The Path to Characterizing Earth-like Exoplanets with High Contrast Spectroscopy

Characterizing the atmospheres of Earth-like exoplanets requires spectroscopy of R ~ 100-1000 at extreme contrasts (~1e-7–1e-10), small angular separations  (~1–5 λ/D), and over long integration times from space with missions such as the Habitable Worlds Observatory (HWO).  In this regime, spectroscopic performance is limited by photon efficiency, stability, and the need to control and calibrate residual starlight with extreme precision.

In this talk, I describe the technological path to obtaining spectra of exo-Earths from my work on laboratory-based advances and current 8-10m class ground-based telescopes.  I describe my leading, recent role in the development and commissioning of HiRISE on VLT, an instrument designed to characterize young giant exoplanets at high spectral resolution by coupling a high-contrast imager with a high-resolution spectrograph through a single-mode fiber (SMF).

I am spearheading the next breakthrough in high-contrast spectroscopic technology development with astrophotonics.   I describe upcoming, on-sky tests of two key astrophotonics advances at the Subaru Telescope – the photonic lantern (PL) and the thermal phase shifting photonic integrated circuit (PIC) – and the parallel maturing of these technologies in the laboratory whose development I led at UTSA.
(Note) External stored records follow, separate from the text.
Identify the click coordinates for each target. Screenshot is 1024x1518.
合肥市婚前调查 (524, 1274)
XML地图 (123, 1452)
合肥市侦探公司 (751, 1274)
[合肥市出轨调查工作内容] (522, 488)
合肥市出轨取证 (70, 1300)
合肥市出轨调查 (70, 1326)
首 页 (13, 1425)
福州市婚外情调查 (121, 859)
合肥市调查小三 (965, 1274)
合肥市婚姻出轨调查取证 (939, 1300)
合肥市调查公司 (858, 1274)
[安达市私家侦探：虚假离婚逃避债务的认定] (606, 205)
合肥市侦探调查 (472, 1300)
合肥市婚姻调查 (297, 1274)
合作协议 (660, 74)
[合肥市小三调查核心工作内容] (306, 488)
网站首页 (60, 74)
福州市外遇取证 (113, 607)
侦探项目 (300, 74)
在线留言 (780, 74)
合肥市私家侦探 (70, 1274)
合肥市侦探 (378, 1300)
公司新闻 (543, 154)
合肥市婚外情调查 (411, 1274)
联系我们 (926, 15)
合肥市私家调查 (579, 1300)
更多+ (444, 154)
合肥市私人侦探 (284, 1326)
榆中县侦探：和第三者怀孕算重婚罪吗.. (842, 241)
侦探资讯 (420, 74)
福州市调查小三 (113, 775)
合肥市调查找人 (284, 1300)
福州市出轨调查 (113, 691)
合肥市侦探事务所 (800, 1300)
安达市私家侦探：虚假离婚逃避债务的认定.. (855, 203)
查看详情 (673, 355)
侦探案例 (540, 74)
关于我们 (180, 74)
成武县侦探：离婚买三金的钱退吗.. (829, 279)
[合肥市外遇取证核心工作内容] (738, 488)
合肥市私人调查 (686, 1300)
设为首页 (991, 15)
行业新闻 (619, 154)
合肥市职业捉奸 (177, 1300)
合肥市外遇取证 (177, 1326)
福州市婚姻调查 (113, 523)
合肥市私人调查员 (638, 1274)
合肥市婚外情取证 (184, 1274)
Finally, I discuss potential applications of astrophotonics for characterizing gas giant to rocky planet atmospheres with the UT Austin funded-Giant Magellan Telescope and Earth twins with HWO.  Throughout, I describe the major scientific advances enabled by spectroscopy with SMFs and astrophotonics as well as the role that complementary McDonald Observatory instrumentation can play in maximizing the science return of these efforts.